Artificial intelligence robot looking at futuristic digital data display.

Yuichiro Chino | Moment | Getty Images

Artificial intelligence is projected to reach $4.8 trillion in market value by 2033, but the technology’s benefits remain highly concentrated, according to the U.N. Trade and Development agency.

In a report released on Thursday, UNCTAD said the AI market cap would roughly equate to the size of Germany’s economy, with the technology offering productivity gains and driving digital transformation. 

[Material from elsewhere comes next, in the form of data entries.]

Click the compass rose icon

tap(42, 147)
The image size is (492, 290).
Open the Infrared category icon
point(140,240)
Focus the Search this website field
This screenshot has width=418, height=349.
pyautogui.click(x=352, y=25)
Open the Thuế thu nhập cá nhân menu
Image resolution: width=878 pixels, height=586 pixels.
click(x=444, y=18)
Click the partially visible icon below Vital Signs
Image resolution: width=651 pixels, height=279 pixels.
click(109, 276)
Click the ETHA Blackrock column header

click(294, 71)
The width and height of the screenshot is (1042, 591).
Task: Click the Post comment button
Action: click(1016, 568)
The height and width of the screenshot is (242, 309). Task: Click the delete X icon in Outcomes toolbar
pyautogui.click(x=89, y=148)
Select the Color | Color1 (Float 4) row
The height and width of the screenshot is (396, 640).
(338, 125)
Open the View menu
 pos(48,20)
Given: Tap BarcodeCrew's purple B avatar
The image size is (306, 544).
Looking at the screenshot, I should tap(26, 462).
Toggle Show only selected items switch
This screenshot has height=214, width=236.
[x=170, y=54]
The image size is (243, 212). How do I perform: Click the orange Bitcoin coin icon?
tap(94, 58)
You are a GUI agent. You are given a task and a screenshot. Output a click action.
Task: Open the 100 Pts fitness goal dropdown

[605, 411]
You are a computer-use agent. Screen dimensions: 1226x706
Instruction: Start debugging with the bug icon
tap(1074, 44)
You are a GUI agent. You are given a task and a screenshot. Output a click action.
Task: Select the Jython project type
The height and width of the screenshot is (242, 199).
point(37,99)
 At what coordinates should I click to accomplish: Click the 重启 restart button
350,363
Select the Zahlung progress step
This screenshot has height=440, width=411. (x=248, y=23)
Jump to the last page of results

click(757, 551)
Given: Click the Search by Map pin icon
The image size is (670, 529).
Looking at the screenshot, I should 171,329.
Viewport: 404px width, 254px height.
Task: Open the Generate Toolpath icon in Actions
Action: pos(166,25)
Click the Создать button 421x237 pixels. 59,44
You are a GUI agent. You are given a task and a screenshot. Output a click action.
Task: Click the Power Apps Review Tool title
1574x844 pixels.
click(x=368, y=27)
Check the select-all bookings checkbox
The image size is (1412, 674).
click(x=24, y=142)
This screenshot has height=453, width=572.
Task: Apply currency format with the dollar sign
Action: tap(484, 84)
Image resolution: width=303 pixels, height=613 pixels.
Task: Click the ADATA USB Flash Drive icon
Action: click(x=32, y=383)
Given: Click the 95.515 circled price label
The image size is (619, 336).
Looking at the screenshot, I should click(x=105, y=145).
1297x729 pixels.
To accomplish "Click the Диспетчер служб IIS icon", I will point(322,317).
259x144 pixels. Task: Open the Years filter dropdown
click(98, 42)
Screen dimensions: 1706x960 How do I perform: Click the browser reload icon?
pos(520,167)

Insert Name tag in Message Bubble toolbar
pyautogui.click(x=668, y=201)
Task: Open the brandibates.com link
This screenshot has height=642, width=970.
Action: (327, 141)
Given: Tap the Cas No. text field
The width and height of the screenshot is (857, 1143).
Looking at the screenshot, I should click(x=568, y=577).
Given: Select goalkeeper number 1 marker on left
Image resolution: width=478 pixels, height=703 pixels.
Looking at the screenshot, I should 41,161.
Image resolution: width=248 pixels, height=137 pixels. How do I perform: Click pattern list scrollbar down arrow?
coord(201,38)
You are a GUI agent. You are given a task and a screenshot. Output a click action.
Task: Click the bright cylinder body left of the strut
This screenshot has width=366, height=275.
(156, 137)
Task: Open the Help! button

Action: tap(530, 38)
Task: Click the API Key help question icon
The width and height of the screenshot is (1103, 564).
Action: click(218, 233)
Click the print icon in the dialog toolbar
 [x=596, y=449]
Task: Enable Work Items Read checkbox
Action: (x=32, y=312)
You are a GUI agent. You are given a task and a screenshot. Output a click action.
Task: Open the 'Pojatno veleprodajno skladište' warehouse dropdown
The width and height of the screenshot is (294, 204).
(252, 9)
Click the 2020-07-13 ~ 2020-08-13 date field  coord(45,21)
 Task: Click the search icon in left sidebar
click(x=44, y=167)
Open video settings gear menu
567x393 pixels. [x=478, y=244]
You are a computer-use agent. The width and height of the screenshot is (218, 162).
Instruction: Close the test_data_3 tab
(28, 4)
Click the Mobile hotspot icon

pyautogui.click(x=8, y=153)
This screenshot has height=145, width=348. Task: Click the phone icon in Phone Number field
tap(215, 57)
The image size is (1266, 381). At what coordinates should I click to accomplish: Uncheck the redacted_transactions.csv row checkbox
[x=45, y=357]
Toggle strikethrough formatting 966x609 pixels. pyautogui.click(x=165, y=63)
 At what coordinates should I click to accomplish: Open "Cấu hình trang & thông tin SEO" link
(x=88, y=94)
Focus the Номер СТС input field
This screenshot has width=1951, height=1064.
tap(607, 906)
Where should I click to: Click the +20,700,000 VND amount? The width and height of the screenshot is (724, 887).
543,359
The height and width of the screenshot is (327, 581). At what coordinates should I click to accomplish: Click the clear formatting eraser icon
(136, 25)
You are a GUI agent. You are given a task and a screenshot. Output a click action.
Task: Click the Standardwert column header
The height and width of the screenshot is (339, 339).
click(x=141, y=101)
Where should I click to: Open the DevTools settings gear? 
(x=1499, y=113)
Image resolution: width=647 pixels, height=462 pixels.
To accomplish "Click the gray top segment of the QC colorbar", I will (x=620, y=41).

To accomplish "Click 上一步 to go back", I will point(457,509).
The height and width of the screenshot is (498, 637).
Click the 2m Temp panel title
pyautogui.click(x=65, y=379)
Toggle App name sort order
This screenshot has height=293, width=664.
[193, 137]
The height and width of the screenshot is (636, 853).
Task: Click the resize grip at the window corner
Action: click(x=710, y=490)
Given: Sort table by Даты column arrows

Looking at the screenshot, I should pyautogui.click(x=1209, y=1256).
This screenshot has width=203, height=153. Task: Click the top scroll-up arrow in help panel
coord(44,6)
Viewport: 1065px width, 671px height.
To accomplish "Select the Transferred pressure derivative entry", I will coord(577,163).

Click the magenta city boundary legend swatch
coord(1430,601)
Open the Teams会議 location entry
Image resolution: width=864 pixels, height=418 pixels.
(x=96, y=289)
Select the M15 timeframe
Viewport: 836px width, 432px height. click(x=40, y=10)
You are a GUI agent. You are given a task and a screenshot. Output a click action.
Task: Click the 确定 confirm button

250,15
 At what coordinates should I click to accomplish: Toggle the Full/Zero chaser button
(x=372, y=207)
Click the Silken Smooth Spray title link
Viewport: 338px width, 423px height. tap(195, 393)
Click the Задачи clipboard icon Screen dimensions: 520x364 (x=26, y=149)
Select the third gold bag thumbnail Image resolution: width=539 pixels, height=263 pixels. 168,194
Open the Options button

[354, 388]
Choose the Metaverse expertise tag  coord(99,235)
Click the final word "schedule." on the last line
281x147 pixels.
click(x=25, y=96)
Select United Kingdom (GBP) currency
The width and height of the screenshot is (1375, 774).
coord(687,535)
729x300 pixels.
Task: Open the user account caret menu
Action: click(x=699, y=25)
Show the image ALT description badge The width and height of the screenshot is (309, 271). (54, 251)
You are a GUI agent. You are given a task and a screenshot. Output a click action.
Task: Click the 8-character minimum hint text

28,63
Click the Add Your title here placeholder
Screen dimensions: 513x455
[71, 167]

However, the agency also raised concerns about automation and job displacement, warning that AI could affect 40% of jobs worldwide. On top of that, AI is not inherently inclusive, meaning the economic gains from the tech remain “highly concentrated,” the report added. 

“The benefits of AI-driven automation often favour capital over labour, which could widen inequality and reduce the competitive advantage of low-cost labour in developing economies,” it said. 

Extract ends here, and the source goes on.